**Task material:**
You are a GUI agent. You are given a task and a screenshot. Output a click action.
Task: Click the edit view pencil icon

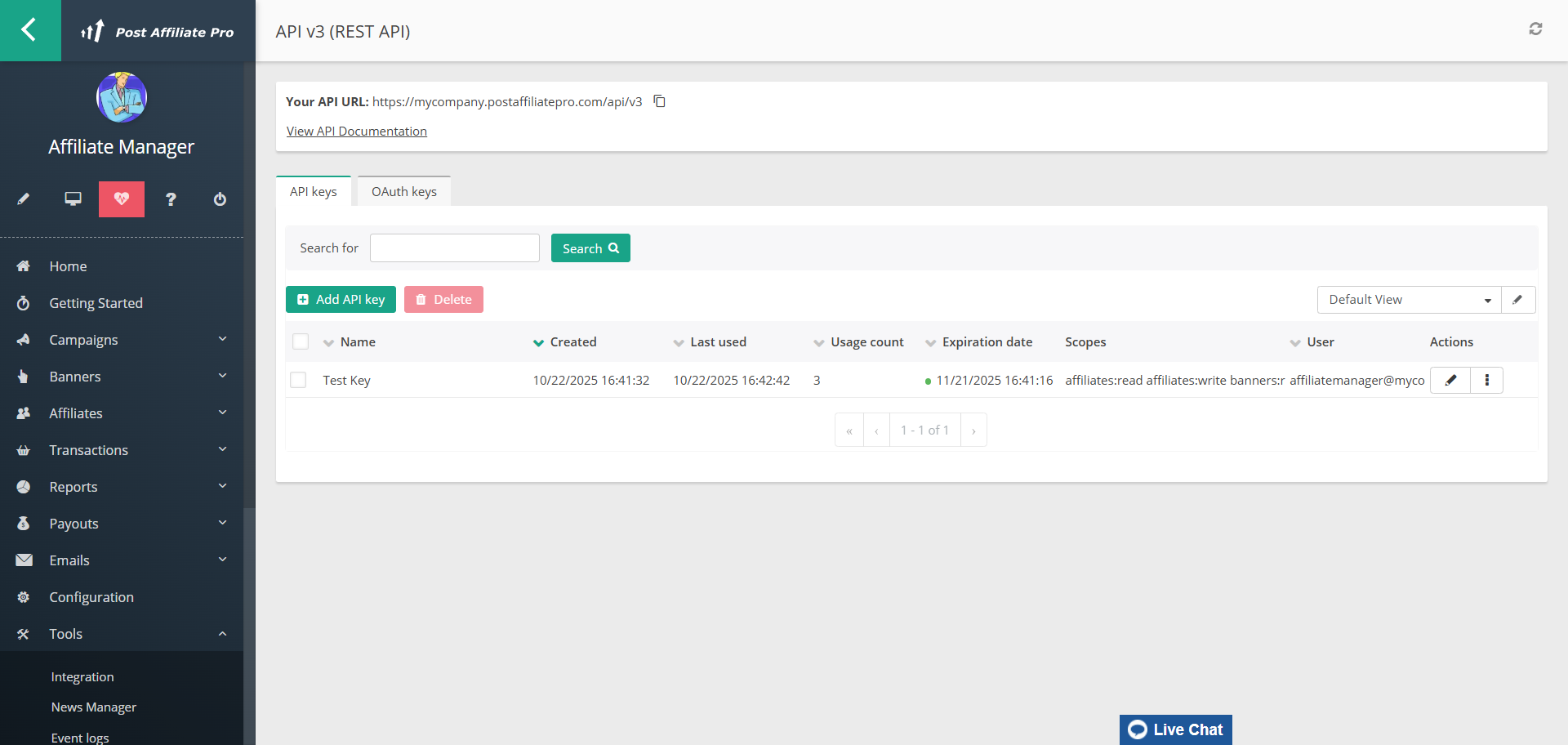(1517, 300)
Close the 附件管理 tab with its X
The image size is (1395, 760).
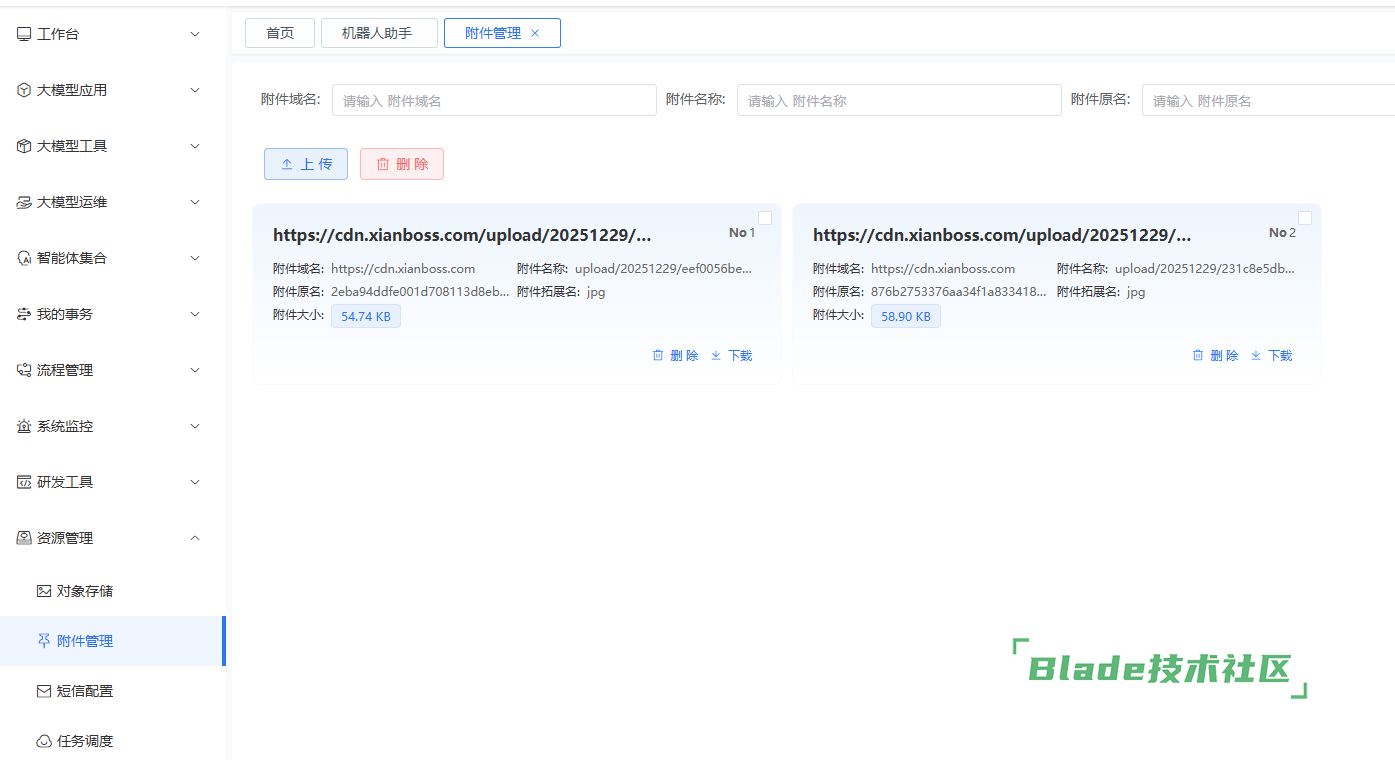click(x=535, y=33)
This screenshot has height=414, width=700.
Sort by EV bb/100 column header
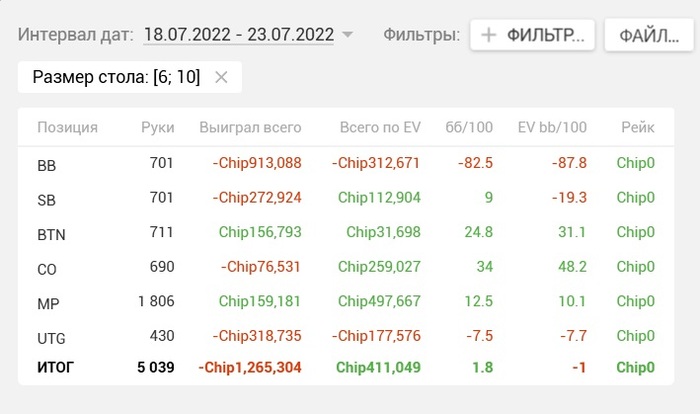[x=552, y=128]
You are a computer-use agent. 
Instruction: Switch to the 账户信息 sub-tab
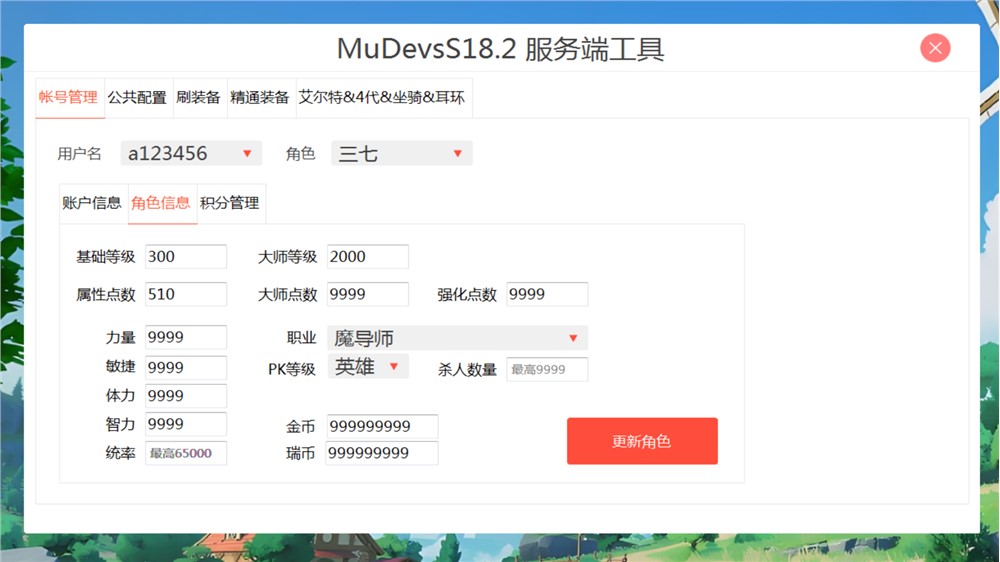pos(92,203)
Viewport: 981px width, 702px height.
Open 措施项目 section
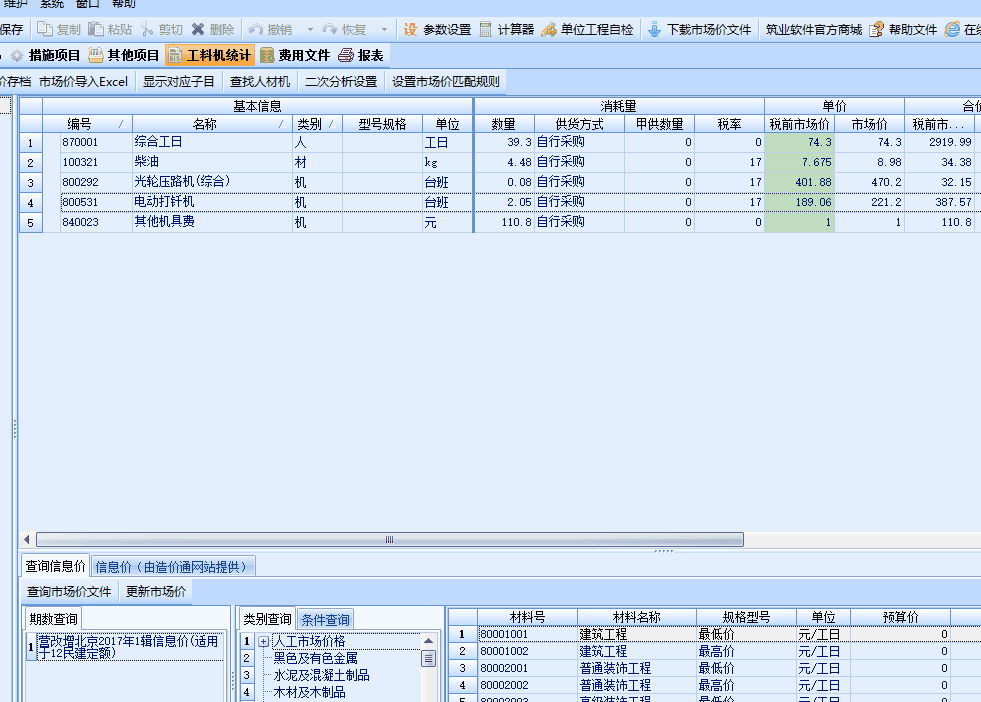(46, 55)
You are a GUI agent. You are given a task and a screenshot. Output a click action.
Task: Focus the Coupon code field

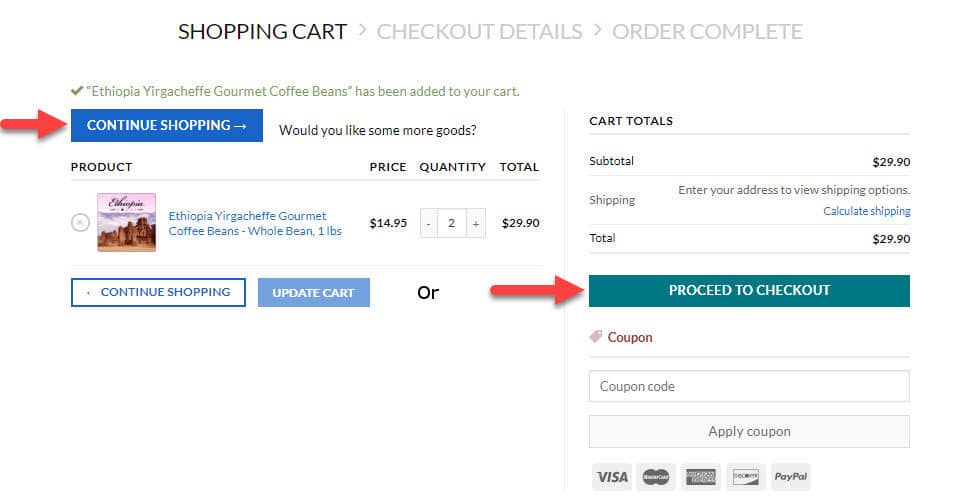click(749, 386)
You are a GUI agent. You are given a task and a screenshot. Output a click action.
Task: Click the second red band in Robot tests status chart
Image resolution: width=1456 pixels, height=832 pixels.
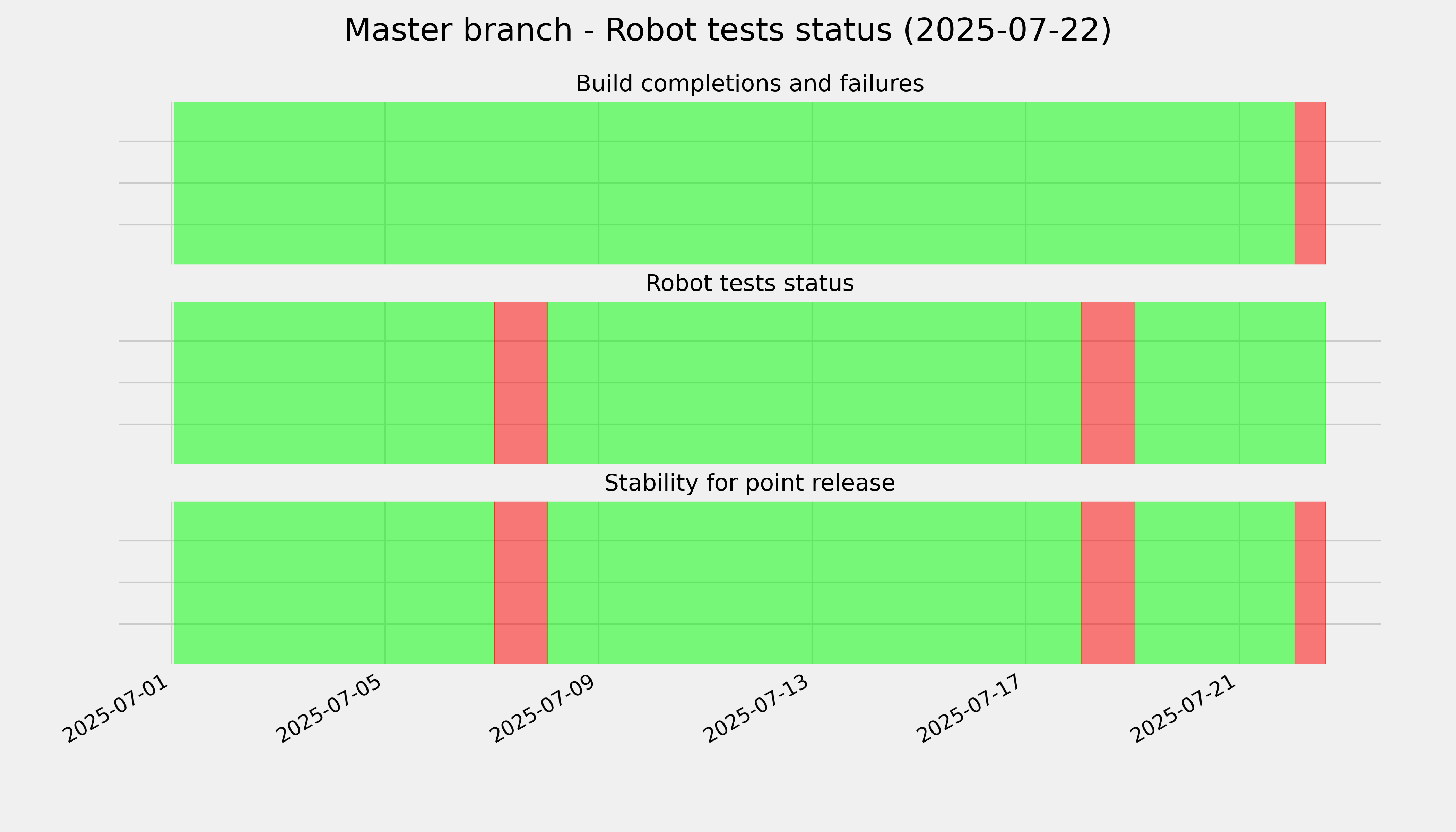(x=1108, y=383)
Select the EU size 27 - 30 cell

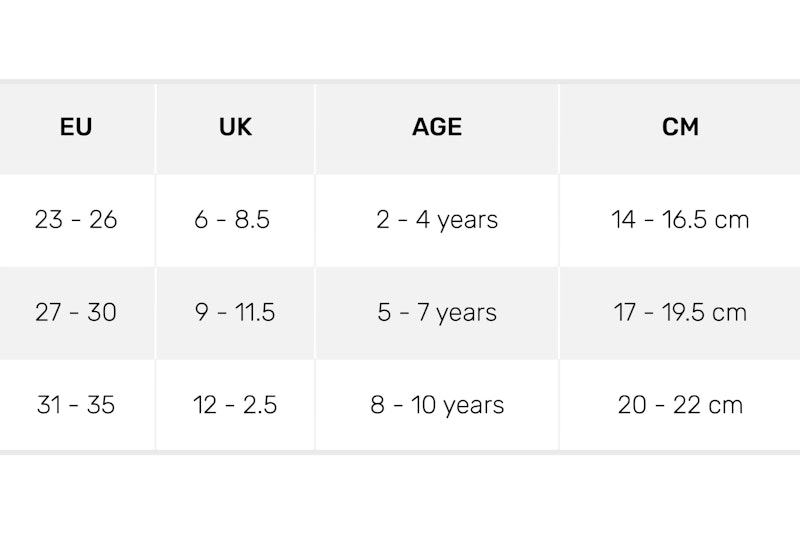coord(76,313)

**Exercise brief:** Please reproduce the lines above from the one containing "Task: Click the second" through the final line, exactly and inclusively, leaving out each picture.

**Exercise output:**
Task: Click the second red band in Robot tests status chart
Image resolution: width=1456 pixels, height=832 pixels.
(x=1108, y=383)
Select the EU size 27 - 30 cell

coord(76,313)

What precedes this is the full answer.